Las manchas solares nos presentan un grandísimo misterio. Demuestran que la bola de gas del Sol tiene movimiento rotatorio, pero que no gira a la misma velocidad en sus partes diversas. El ecuador solar da una vuelta sobre su eje cada 25 días poco más o menos, mientras las regiones cercanas a los polos tardan hasta 34 días en completar una revolución. ¡Nada que se parezca a nuestra sólida Tierra! Por otra parte, las manchas solares también tienen su ciclo: aumentan y disminuyen en un lapso de 11 años. Luego, en virtud de algún extraño mecanismo, cambian su polaridad magnética, y el ciclo se repite. Es como si el astro tuviera una pulsación cardiaca cada 22 años.
El hombre se esfuerza constantemente en comprender el Sol, ya que su conocimiento equivale a conocer el poder estelar que hace funcionar nuestro universo. En Japón, Alemania, Italia, Estados Unidos, Australia, Rusia y otros muchos países se mantiene una vigilancia constante. Ya podemos tener por cierto un hecho:
Nuestro Sol es una estrella, y las estrellas no son inmortales. La nuestra ha llegado ya a su edad madura. Le quedan todavía unos cinco mil millones de años para brillar. La Tierra describe una órbita completa alrededor de ella, y a eso le llamamos un año. El Sol, moviéndose con todas las estrellas, da una vuelta en torno al centro de la Vía Láctea cada 250 millones de años. En el curso de su vida ha hecho 20 viajes. Todavía le faltan otros 20 años galácticos antes del fin.

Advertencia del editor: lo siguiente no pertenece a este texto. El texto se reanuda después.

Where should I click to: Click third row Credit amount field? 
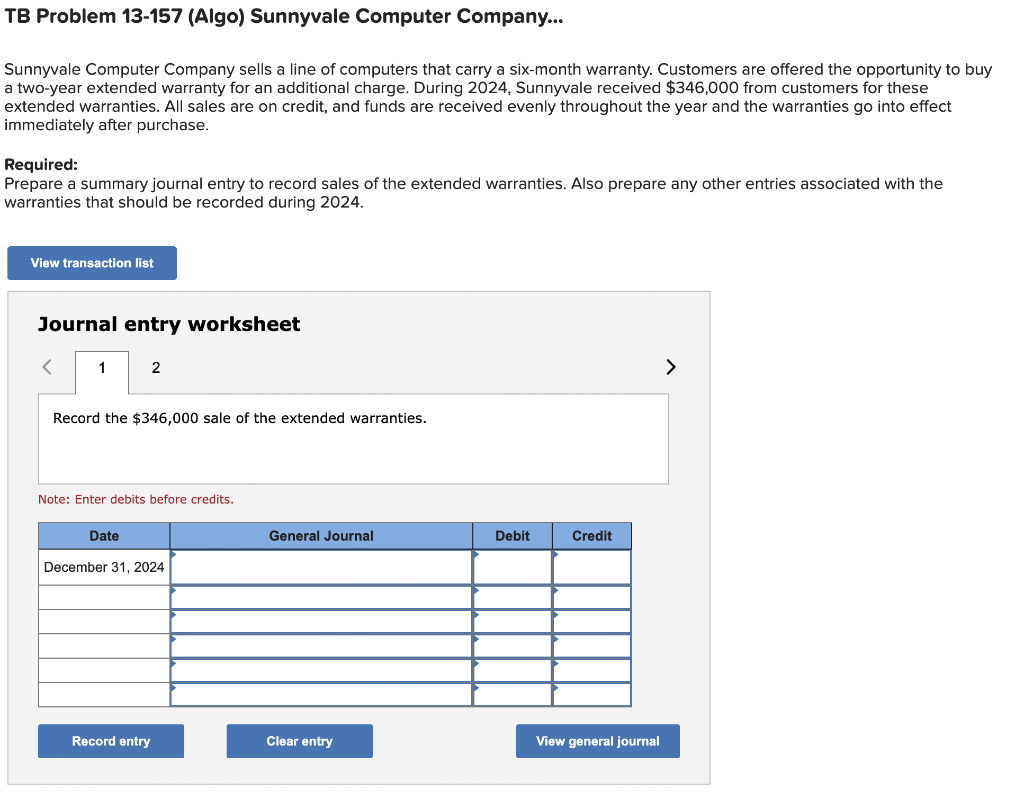point(592,621)
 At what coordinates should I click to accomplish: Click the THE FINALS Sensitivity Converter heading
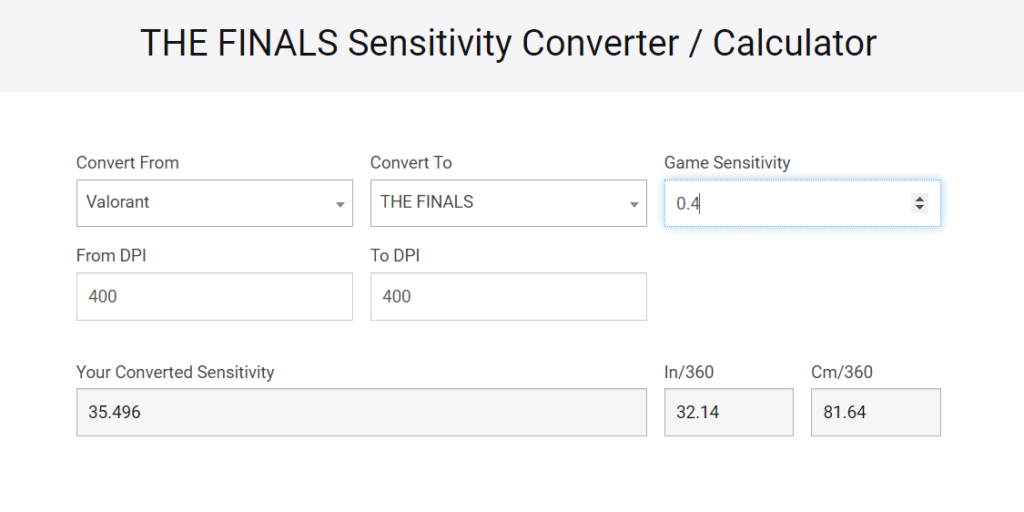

El equilibrio nuclear del Sol va a cambiar inevitablemente. El hidrógeno se consumirá convertido en helio. El núcleo solar empezará a quemar helio, luchando por la vida. El calor aumentará, el Sol se pondrá más rojo y se hinchará, en vías de convertirse en una estrella roja gigante. Al expandirse, llevará el fuego y el azufre bíblicos a los planetas interiores. Mercurio y Venus se derretirán y caerán dentro del plasma en expansión. En la Tierra se habrá acabado toda forma de vida mucho antes de que se evaporen y desaparezcan los océanos y se fundan las rocas.
Algún día terminará esta expansión. En unas horas el Sol se contraerá violentamente y se convertirá en una estrella enana blanca, tan pequeña como es hoy la Tierra, compacta, que irá quemando los últimos combustibles de helio antes de que todo se apague y se convierta en ceniza. Esta, fatalidad no se puede modificar, ni siquiera por el más potente alud de nuevos conocimientos. La historia del fin del Sol ya está escrita.